I’m going to cheat a little on this post, but I’ve recently seen a number of people talking about “GM Advice” sections and I have complicated feelings about those. I generally have either very specific advice or I have rules. I don’t really have general advice for you as ref. Be a compassionate human being when dealing with your friends while playing these games. That’s about it really.
But rules I got. Here’s the rules for the ref from The King Machine. If you read them with your head tilted at the right angle you will see that they are easily generalized. But they aren’t advice. These are rules.
You can buy your own copy of The King Machine any time you want.
instigating action
As the ref you have the duty of instigating action when there is none or when it’s a logical outcome of player action. Back in the “the ref” on page 29 we listed the usual methods. Here we’ll look at them in more detail and in the context of this setting.
Note that “recall a missed hook” and “enter the Soft Horizon” don’t get any special attention here. They mostly derive from the narrative you have already established.
start some shit
The logical place to look for new and intrusive action is the king because the king is the wrong king. The king has their own goals and they are bad ones and will intrude on the players. In addition to the specifics of the king, all kings are oppressors and will act in some common ways.
The king will likely have military and police out looking for dissidents. This is an opportunity for direct action, like an encounter with an aggressive border patrol or a military raid.
The king will also have agents infiltrating every organization that isn’t directly affiliated with the crown: all effective and independent organizations are a threat. So expose a spy, narrate an assassination, describe the terrible results of sabotage or have something that should have been easy go wrong based on bad information from a royal stooge. The common element here will be that the effort is designed to impede the organization and that it will seem to originate inside the organization or another organization. Only the most ham-fisted infiltrations will obviously be the work of the king.
The king will also be pursuing their interests. Colonialists will be invading and oppressing. Hedonists will be collecting taxes and policing productivity. And so on. Starting some shit is your opportunity to indirectly play the king.
set a deadline

Deadlines are looming problems and to be tense they must threaten an existing objective of the characters. So whenever the players have decided on project that takes some time (travelling to a new place, conducting long negotiations, &c.) consider a deadline that gives them a timeline.
Travel is a good example because the flying Lands of the King Machine world leave space for long flight times.

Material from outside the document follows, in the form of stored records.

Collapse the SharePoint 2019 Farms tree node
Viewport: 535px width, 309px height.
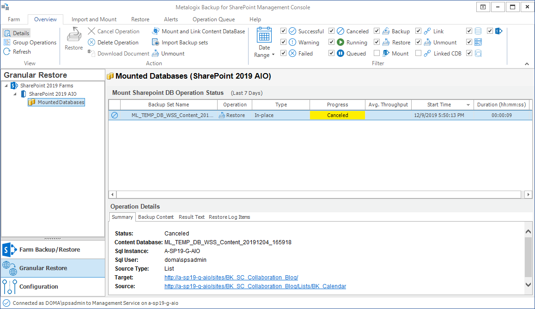click(x=6, y=86)
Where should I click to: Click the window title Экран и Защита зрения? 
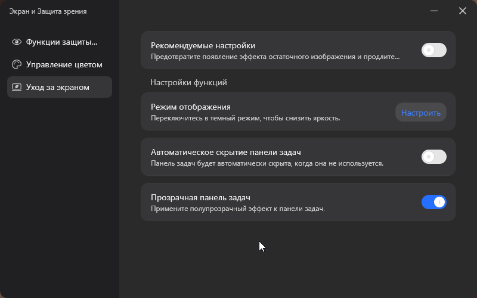point(48,11)

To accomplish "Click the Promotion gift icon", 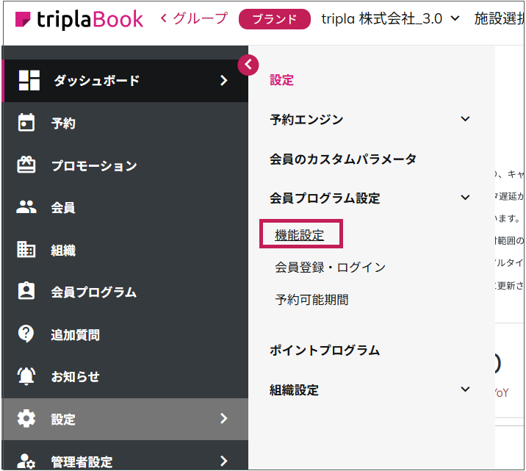I will point(26,165).
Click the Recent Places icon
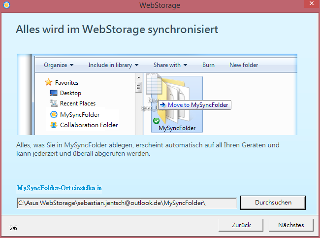 pos(54,103)

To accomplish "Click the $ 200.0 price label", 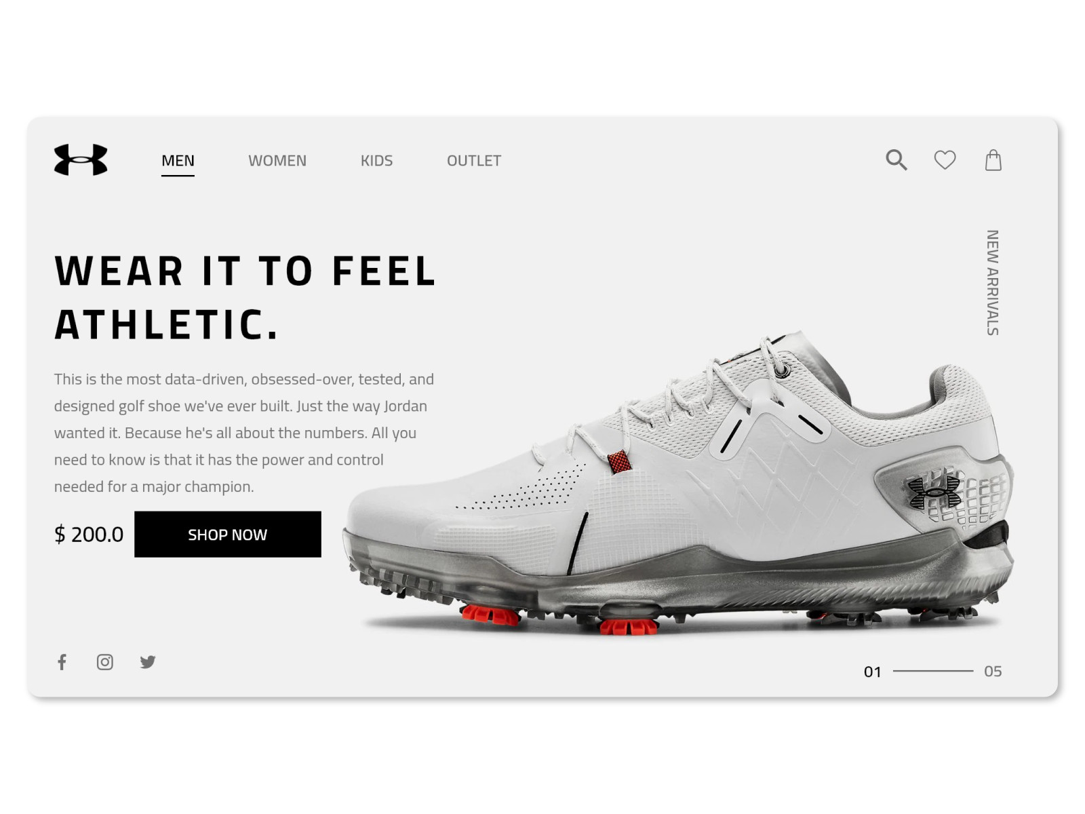I will pos(89,535).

If the players decide their characters need to get to a new Land with a valuable object, a deadline might be that the King’s Patrol will be blocking that border as soon as they arrive and searching everyone—presumably for that valuable object! If the players beat the deadline, they don’t need to deal with the Patrol. Otherwise it’s search and seizure time!
call in a bond
One bond you can always count on is the organization the characters belong to. Look at the organization details and imagine a situation the organization is in that needs the characters’ action. A fellow Archivist is in trouble nearby!

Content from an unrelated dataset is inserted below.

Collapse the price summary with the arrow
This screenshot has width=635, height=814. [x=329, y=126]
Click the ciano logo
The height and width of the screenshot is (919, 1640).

Consider putting the object of the bond in mortal danger. If they were to die, that bond would go away and cease to be a potential mechanical advantage for the player.
make a scar a problem
There is little about scars that would be unique to this setting, but the interplanar nature of the Soft Horizon does present some opportunities. This might be a chance, for example to explain the inexplicable! If a character has a scar that appears magical or anachronistic (maybe a metal arm or prosthetic obsidian eyes), tie it to another plane. Perhaps someone outside this world wants it back. Perhaps it’s powered at the expense of someone in another world. And maybe that someone is empowered to do something about it.
introduce someone interesting
Aside from people who are interesting because of the state of your ongoing story, there are types of people that are especially interesting in this setting.
Agents of the king who are having second thoughts about their monarch might well come forward to the characters.
Members or leaders of other organizations that suspect the inter-organizational strife is artificial might open up an investigation into the king’s meddling.
Beings that are not of this world demand attention! Machine people, demons, and humans all must have come from somewhere else. This might even be the characters’ first inkling that there is a somewhere else.
dry up a resource
Regular life in the world of the King Machine is fairly mundane (aside from the flying mountains and such) and therefore so are the resource. Money, food, and water are all logical.
As with interesting people, this might also be an opportunity to engage the rest of the Soft Horizon. If the players have some loot that’s inexplicable, have it use up an interplanar resource, demanding not only location of the resource but also investigation into another plane. That gasoline teleporter in the motorcycle stops working because the gas tank it’s attached to in the world of Sand Dogs is dry. Or perhaps as pedestrian as being out of bullets, except no one makes bullets on this world. Where’d they come from?